Cleveland police released body camera video Monday showing their interview with a woman who was seen on video being kicked by former Kansas City Chiefs star Kareem Hunt. Abby Ottinger, 19, told police she was waiting outside Hunt’s residence trying to find a ride home when all of the sudden she was attacked.
“Kareem, his name, the man who assaulted me, shoved me,” Ottinger said.
Video released last week by TMZ Sports shows Hunt hitting and then kicking Ottinger. Once that February video became public, it was the end of Hunt’s career as a Kansas City Chief. On Friday, the team let him go.
“The Chiefs did what was right. I made a poor decision,” he told ESPN. His record year on the field was sidelined only after TMZ released the video of the assault.
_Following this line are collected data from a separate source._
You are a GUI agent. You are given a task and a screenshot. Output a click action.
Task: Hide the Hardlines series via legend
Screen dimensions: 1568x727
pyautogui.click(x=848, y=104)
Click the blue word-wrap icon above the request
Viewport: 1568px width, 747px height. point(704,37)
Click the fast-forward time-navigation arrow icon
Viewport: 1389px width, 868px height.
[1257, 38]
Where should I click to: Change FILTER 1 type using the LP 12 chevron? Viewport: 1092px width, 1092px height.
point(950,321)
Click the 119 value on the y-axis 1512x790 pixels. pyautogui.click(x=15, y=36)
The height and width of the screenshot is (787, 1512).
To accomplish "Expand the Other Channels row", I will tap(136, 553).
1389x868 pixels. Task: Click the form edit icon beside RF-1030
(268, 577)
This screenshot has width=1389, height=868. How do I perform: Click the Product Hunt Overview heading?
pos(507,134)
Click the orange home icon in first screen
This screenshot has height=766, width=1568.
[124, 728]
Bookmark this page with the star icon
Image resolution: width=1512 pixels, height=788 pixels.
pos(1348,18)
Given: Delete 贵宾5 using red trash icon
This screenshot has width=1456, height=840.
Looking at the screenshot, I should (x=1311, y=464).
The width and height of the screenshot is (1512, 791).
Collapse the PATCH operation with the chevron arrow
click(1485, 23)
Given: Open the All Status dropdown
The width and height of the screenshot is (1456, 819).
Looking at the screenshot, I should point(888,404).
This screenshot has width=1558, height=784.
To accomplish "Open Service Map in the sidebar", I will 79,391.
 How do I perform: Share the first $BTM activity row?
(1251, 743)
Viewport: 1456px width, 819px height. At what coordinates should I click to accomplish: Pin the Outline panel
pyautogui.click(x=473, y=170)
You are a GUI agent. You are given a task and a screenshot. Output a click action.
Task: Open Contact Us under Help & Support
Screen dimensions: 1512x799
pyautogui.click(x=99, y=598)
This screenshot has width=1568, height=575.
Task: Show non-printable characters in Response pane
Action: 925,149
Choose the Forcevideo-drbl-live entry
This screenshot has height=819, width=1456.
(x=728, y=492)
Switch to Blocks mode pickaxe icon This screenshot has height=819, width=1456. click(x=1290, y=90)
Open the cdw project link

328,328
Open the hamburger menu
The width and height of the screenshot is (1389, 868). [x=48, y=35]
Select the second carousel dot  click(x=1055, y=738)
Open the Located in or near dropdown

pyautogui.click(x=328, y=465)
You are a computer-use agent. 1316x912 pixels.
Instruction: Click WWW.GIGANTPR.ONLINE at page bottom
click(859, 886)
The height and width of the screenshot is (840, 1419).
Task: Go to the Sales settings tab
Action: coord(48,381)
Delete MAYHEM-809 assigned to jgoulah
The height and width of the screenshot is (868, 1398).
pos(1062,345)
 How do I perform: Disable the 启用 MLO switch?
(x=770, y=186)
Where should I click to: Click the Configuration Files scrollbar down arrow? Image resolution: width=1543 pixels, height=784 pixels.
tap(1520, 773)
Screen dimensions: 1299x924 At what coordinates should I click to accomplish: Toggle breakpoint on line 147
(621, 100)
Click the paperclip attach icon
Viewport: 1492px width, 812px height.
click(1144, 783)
Since the 2014 video of former Ravens running back Ray Rice became public, according to the USA Today database on player arrests, at least 27 NFL players have been accused of committing some form of violence against women. Currently at least seven remain a part of an NFL organization this season.
Former CEO of the Oakland Raiders and CBS Sports analyst Amy Trask said the NFL isn’t aggressive enough when it comes to investigating its own players for these types of alleged assaults.
“I would search like Nancy Drew to find that video recording. Historically, teams and the league have not been willing to do what outlets like TMZ have been willing to do. It may be time to rethink that. Not to do anything illegal, but to do more to gather video,” Trask said.
The NFL is now investigating Hunt and plans to interview everyone involved that night. Even if another team picks him up, under the league’s personal conduct policy, Hunt could face a six-game suspension.